▶ **Work order**:
Below are records; reproduce exactly the lines from the one that has "Click the yellow badge icon beside #8 ranking" through the one that has "Task: Open options menu for the first result", ends included, and nothing more.

Dataset entries:
======
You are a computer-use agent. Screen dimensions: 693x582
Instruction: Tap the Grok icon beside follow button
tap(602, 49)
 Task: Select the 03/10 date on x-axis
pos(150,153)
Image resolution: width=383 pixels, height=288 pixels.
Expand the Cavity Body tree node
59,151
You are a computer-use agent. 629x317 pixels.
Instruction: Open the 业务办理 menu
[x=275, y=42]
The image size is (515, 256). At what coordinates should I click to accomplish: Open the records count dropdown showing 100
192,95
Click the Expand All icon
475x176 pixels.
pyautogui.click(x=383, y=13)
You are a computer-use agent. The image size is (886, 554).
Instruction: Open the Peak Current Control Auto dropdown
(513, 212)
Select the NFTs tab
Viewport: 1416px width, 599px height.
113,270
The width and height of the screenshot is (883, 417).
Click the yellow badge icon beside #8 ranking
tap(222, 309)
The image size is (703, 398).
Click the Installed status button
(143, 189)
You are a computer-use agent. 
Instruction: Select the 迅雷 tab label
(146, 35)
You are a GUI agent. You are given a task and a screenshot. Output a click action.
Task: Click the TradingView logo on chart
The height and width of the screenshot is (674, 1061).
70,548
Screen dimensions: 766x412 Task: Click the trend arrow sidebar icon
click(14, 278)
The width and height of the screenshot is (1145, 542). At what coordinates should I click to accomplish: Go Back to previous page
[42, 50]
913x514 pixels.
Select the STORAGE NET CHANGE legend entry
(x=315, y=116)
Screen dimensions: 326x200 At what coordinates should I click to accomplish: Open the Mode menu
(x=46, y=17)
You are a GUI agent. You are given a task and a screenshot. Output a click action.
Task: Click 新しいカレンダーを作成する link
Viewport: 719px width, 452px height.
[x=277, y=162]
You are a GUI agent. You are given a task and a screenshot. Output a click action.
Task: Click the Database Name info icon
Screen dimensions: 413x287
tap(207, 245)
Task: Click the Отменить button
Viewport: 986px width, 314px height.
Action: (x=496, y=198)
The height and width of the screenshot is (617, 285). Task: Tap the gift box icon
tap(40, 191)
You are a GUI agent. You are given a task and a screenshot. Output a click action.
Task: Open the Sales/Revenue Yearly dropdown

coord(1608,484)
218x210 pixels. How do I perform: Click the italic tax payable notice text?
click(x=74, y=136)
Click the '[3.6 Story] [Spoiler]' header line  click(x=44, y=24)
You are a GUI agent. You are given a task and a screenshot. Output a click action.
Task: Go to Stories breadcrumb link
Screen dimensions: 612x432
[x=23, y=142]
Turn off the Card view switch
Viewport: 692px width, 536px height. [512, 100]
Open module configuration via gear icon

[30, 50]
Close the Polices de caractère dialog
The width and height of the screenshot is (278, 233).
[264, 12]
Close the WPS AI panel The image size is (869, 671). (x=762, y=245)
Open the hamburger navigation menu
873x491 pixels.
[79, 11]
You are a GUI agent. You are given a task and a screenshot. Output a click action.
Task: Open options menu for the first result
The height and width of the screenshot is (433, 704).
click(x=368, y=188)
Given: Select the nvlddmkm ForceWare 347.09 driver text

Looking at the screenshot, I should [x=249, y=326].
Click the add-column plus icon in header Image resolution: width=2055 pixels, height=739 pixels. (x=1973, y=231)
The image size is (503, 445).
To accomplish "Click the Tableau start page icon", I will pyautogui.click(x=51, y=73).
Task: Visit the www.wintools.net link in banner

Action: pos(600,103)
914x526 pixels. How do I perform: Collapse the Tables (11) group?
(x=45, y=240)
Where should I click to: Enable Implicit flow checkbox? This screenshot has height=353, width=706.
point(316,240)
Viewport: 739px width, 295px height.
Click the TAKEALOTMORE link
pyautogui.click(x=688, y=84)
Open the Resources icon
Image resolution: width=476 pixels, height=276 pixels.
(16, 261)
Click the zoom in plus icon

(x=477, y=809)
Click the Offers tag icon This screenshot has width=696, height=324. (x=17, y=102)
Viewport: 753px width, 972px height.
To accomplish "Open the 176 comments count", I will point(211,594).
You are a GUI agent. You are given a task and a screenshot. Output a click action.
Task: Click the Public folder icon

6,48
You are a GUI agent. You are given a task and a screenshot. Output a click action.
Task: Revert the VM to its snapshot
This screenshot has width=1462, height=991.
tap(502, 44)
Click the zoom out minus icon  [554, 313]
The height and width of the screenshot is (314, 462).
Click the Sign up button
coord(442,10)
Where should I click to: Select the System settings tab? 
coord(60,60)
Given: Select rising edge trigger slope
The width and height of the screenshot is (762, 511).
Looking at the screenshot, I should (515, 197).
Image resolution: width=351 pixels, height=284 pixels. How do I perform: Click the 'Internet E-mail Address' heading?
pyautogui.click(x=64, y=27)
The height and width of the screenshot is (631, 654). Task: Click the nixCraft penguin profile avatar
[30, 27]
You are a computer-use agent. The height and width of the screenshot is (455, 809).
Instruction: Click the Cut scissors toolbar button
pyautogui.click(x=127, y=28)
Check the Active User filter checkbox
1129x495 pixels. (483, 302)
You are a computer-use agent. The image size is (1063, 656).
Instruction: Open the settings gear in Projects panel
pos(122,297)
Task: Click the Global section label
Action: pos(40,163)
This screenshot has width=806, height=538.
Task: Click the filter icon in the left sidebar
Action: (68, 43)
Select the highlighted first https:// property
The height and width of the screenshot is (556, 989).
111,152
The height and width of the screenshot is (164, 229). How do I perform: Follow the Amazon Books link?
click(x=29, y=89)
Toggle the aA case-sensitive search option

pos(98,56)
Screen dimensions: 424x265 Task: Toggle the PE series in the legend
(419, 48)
======
▶ **Exercise solution**:
Click the yellow badge icon beside #8 ranking
tap(222, 309)
The image size is (703, 398).
Click the Installed status button
(143, 189)
You are a computer-use agent. 
Instruction: Select the 迅雷 tab label
(146, 35)
You are a GUI agent. You are given a task and a screenshot. Output a click action.
Task: Click the TradingView logo on chart
The height and width of the screenshot is (674, 1061).
70,548
Screen dimensions: 766x412 Task: Click the trend arrow sidebar icon
click(14, 278)
The width and height of the screenshot is (1145, 542). At what coordinates should I click to accomplish: Go Back to previous page
[42, 50]
913x514 pixels.
Select the STORAGE NET CHANGE legend entry
(x=315, y=116)
Screen dimensions: 326x200 At what coordinates should I click to accomplish: Open the Mode menu
(x=46, y=17)
You are a GUI agent. You are given a task and a screenshot. Output a click action.
Task: Click 新しいカレンダーを作成する link
Viewport: 719px width, 452px height.
[x=277, y=162]
You are a GUI agent. You are given a task and a screenshot. Output a click action.
Task: Click the Database Name info icon
Screen dimensions: 413x287
tap(207, 245)
Task: Click the Отменить button
Viewport: 986px width, 314px height.
Action: (x=496, y=198)
The height and width of the screenshot is (617, 285). Task: Tap the gift box icon
tap(40, 191)
You are a GUI agent. You are given a task and a screenshot. Output a click action.
Task: Open the Sales/Revenue Yearly dropdown

coord(1608,484)
218x210 pixels. How do I perform: Click the italic tax payable notice text?
click(x=74, y=136)
Click the '[3.6 Story] [Spoiler]' header line  click(x=44, y=24)
You are a GUI agent. You are given a task and a screenshot. Output a click action.
Task: Go to Stories breadcrumb link
Screen dimensions: 612x432
[x=23, y=142]
Turn off the Card view switch
Viewport: 692px width, 536px height. [512, 100]
Open module configuration via gear icon

[30, 50]
Close the Polices de caractère dialog
The width and height of the screenshot is (278, 233).
[264, 12]
Close the WPS AI panel The image size is (869, 671). (x=762, y=245)
Open the hamburger navigation menu
873x491 pixels.
[79, 11]
You are a GUI agent. You are given a task and a screenshot. Output a click action.
Task: Open options menu for the first result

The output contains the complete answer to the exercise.